The personality graph and the NLG headlines provided a good window into how each AI was evolving, but provided basically no controls for guiding the story of each AI. For this purpose we added some manual configuration to the content generator. Over time the client could use the content configuration to simulate the AIs experimenting with different image decisions, such as the number of assets, different animation and repeat patterns, etc. aspect to each AI.
After a propaganda image was in the wild, it was looped back into the training chat experience in a multiple choice question. As users voted for one piece of propaganda content over another, a simple neural network was trained on the “successful” values of certain image properties. Over time, this system helped optimize the effectiveness of the propaganda content.
With the combination of these approaches the generated propaganda content was often unsettling and compelling, drawing users in with unexpected and stirring combinations of words, imagery and effects.

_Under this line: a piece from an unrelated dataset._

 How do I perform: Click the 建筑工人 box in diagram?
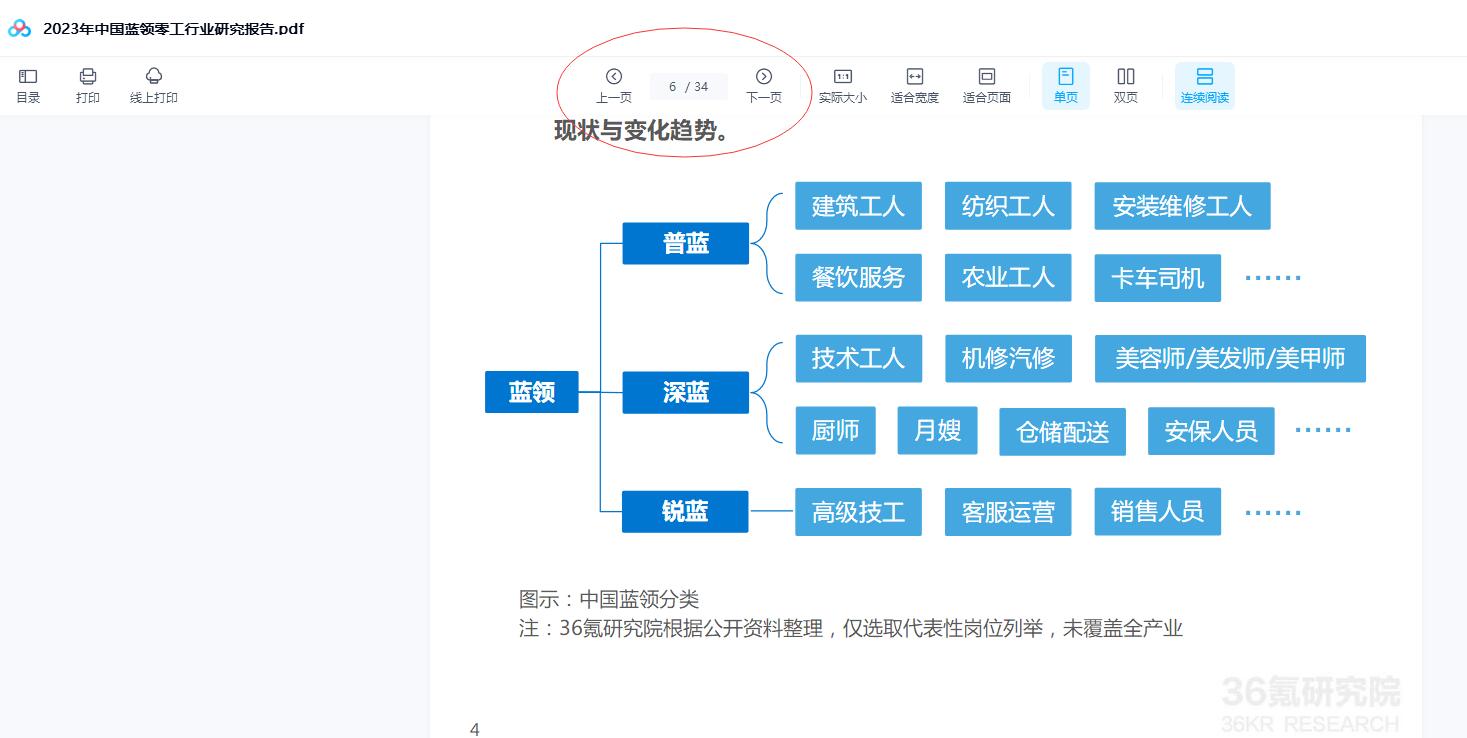(x=858, y=206)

There were many more processes and services working in concert than the 3 described above to make this ecosystem function. To properly orchestrate all of these pieces we created a campaign controller to schedule, moderate, configure, test and publish for the entire campaign. From here all significant dates in the timeline, content and copy for the website, content configuration for the content generator and chat scripts were stored and managed.
Testing tools for critical services are housed in the campaign controller. The moderation and publish systems are made available. Even the entire collection of accepted and rejected content are housed here to enable quick fixes. With this tool, the client was able to oversee all aspects of the ecosystem and potentially even add chapters for the story to continue into the future.